The city attorney’s letter states: “The premises were never intended to be a permanent facility for the WRCNU and were always intended to be used for dinosaur park expansion.” It continues: “The time has come for the city to redevelop the premises for other important public uses, as planned.”
“When we got the letter, we were completely caught off guard,” Marthaler said. “We were blown away.
According to Marthaler, the center is the only licensed wildlife rehab center in northern Utah and the largest of its kind in the state. There are smaller ones a few hours away, but she said they are already running at capacity and will not be able to take in the animals from the Wildlife Rehabilitation Center of Northern Utah if the center is forced to shut its doors. Marthaler added: “They can’t make up for the deficit that this is going to leave, so that would mean the death of about 4,000 animals a year.
Marthaler told ABC4 that they need an extension from the city of five years to launch a capital campaign and raise enough money to build a new facility that will meet all federal and state requirements. This will cost millions of dollars on top of the already steep price of running a nonprofit rehab.
“Our food budget is $75,000 a year,” said Marthaler. “Just the supply of food. It does not include our medications. It does not include our vet costs.” Marthaler told ABC4 they rely on the generosity of the community to meet their financial needs.
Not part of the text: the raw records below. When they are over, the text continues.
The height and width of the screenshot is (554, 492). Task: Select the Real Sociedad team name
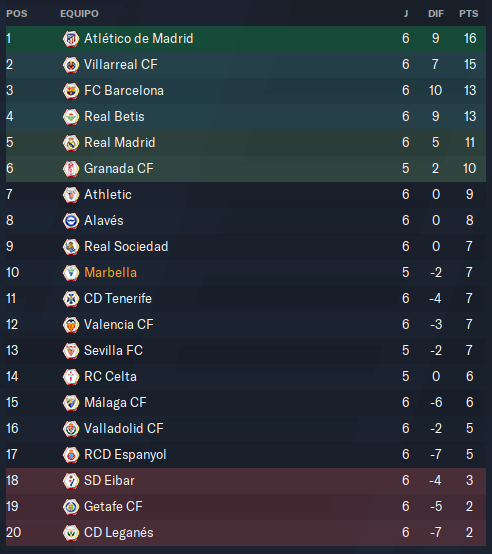(x=126, y=247)
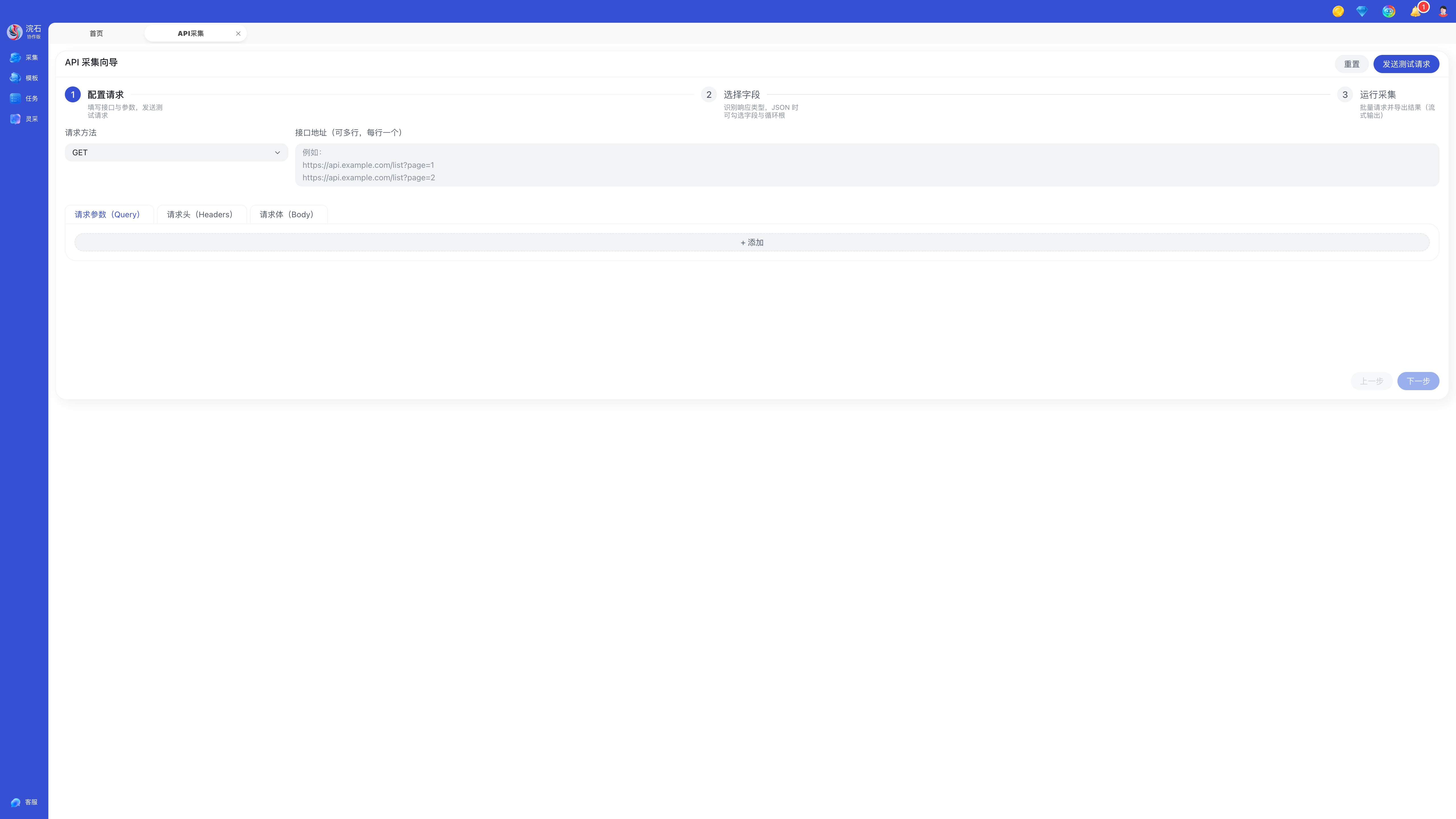Switch to 请求体 (Body) tab
Screen dimensions: 1456x819
point(287,215)
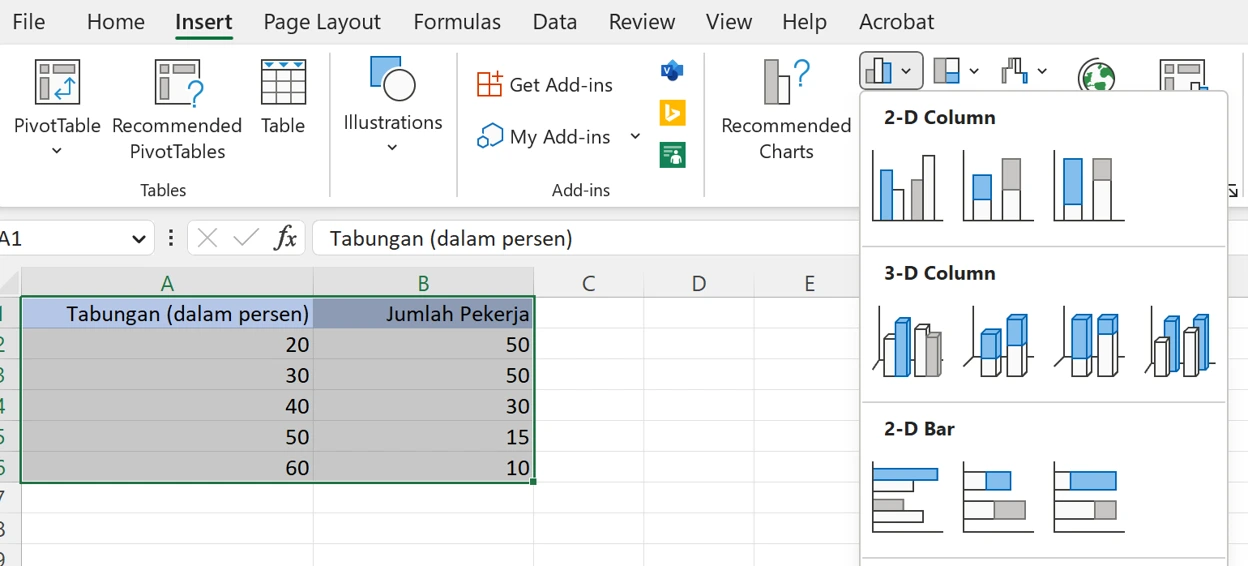
Task: Switch to the Page Layout tab
Action: point(322,22)
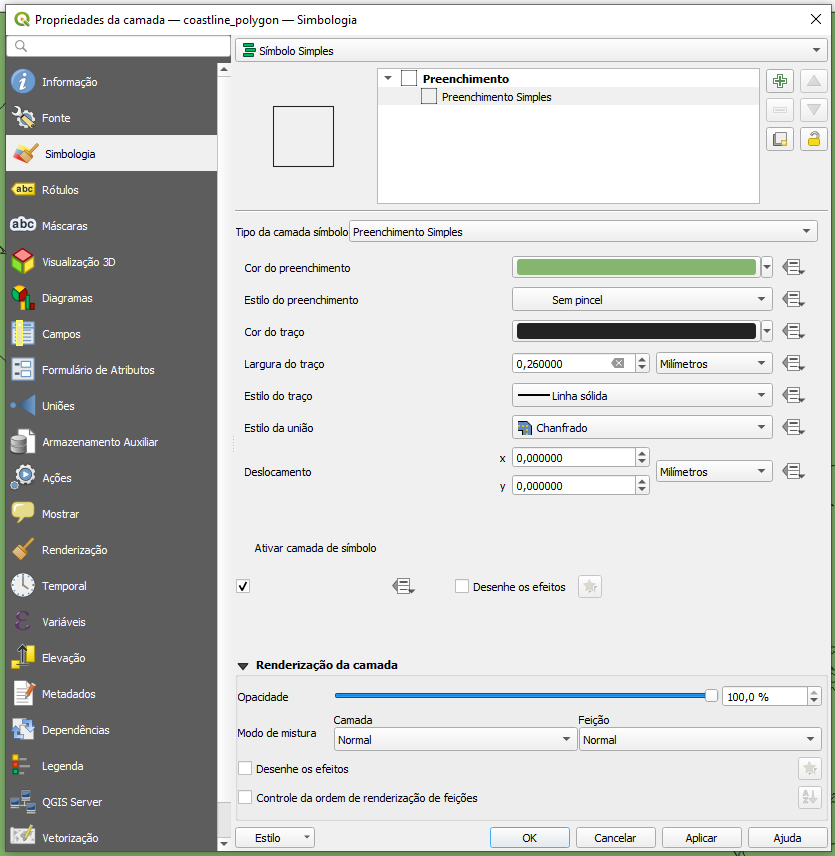
Task: Click the green fill color swatch
Action: coord(635,267)
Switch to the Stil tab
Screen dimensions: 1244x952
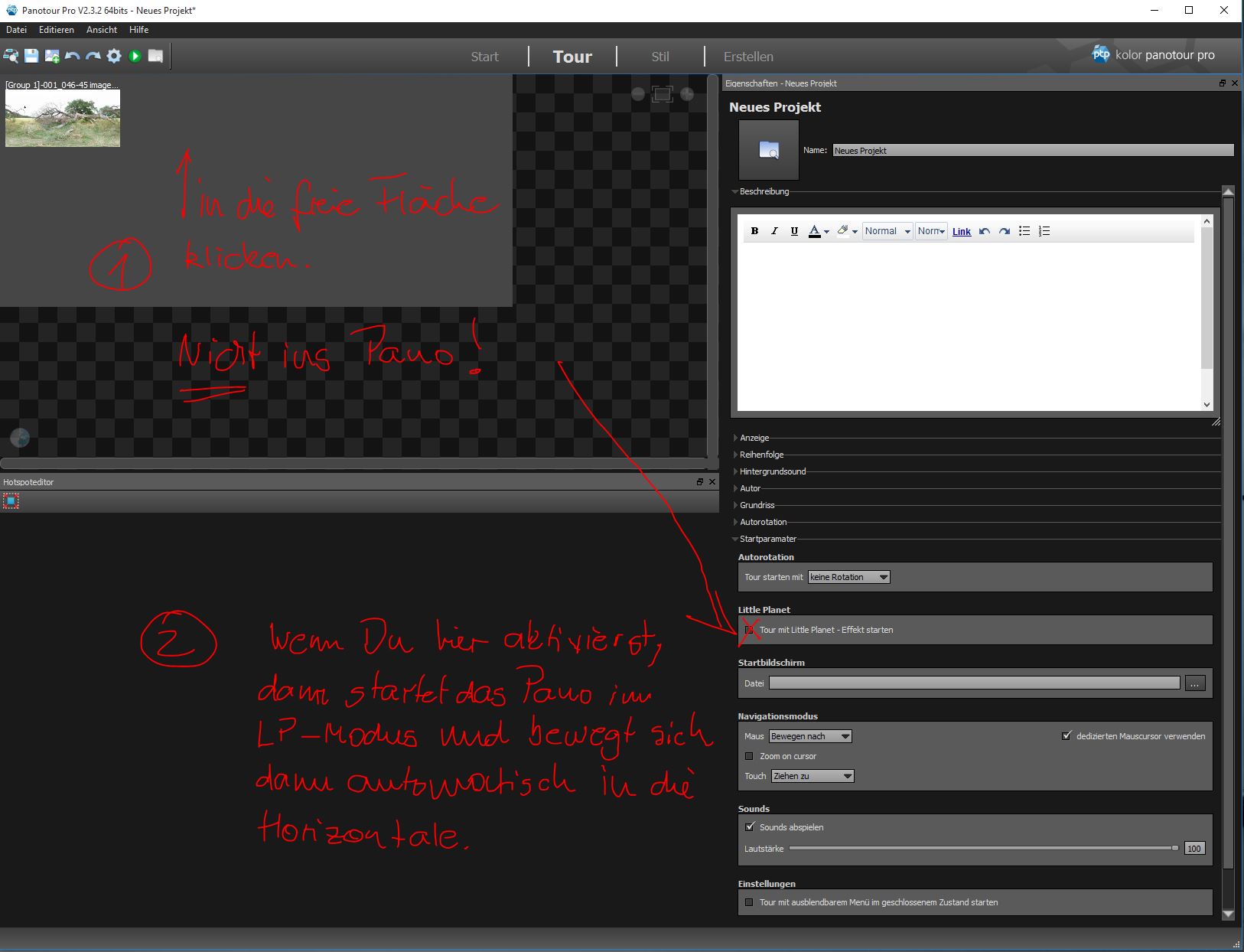point(659,57)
She explained that there are grants out there that they get to help with the cost, but these grants are often much less than what they need. For example, she said they often get grants to treat bald eagles. Nonetheless, these grants usually come out to $2,000 when the average cost to rehabilitate a bald eagle is $4,000.
If the city does not allow an extension of five years, Marthaler said they may ask for two years at the very least. This would give them time to find a temporary home and retrofit it to meet standards and needs until they could get into their forever home. However, she said this would end up costing the center more money in the long run.
If no agreement is made, she said this would mean closing their doors. The center has been able to use the city’s facility under an educational services agreement. They often team up with the dinosaur park and offer educational programs to teach the public about Earth’s living dinosaurs, how humans impact native wildlife, etc.
The center currently has around 40 volunteers, a handful of full-time employees, veterinary medicine students who are getting hands-on experience, and apprentices who must complete an apprenticeship to open their own wildlife centers. All of this will be lost if the center has to close. Marthaler emphasized this by saying: “There’s a lot at stake.”
Marthaler told ABC4 that it’s ironic that the city is going to allow extinct dinosaurs to push out living dinosaurs from the rehabilitation center. Marthaler is asking the community to do what it can to help the center survive. To learn more about how you can help, click here.
Community members also started an online petition a few days ago to encourage the city to stop the expansion of the dinosaur park.
Marthaler told ABC4 that a local moving company has already come forward and offered their services free of charge when the time comes.